Hennypen321 · 18/08/2024 20:23

Britishsummertime22 · 18/08/2024 15:51

Finding weekends tough.

Do you mean you have children but on weekends they are sometimes with their dad?

Or do you mean you don't have children?

JamSandle · 18/08/2024 20:24

Sleep in
Swim
Go for a coffee
Meet friends
Travel
Day trips
Watch YouTube all day
Write
Read
Visit family
Complete life admin

eggandchip · 18/08/2024 20:24

C1N1C · 18/08/2024 20:17

Spend all my extra money
Do what I like
Wake up whenever
Look at people with kids and know I made the right decision

If I'm having a bad day, I just go to the supermarket and I'm reconvinced within about minutes.

All of this and sleep with who i want without guilt.

Madamecholetsbonnet · 18/08/2024 20:28

Lopity · 18/08/2024 18:08

Those talking about long walks on your own, do you feel safe doing that? All the murders of dog walkers etc in remote places makes me nervous of doing long walks in the countryside by myself.

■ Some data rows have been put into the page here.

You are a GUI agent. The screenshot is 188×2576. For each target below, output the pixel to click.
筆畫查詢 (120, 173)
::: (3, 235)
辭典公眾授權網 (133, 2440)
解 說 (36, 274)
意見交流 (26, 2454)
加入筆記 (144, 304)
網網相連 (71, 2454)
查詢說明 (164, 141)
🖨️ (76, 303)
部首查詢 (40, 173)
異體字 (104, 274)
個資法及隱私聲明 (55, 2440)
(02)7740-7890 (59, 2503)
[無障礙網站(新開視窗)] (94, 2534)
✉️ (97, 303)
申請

What are “all these murders of dog walkers”? I don’t think there’s an epidemic of that is there?

The way I see it, the more remote the better as the only thing likely to harm me is other humans of the male variety. You are as likely to run into a murderous psychopath in Tesco car park as in a local beauty spot.

Anyway, I have an apex predator by my side, a hefty rope with a heavy metal clip attached, and am usually carrying a bag of shit. So I don’t feel vulnerable at all.

henlake7 · 18/08/2024 20:33

I only work 2 nights a week so it's a 5 day weekend for me!😃
I walk my dogs, exercise, baking, gardening, reading, basically just chilling out and pottering around at home. Although I'm somebody who thrives with being alone.
If I was a people person then I'd probably look into exercise classes, hobbies with clubs or volunteering.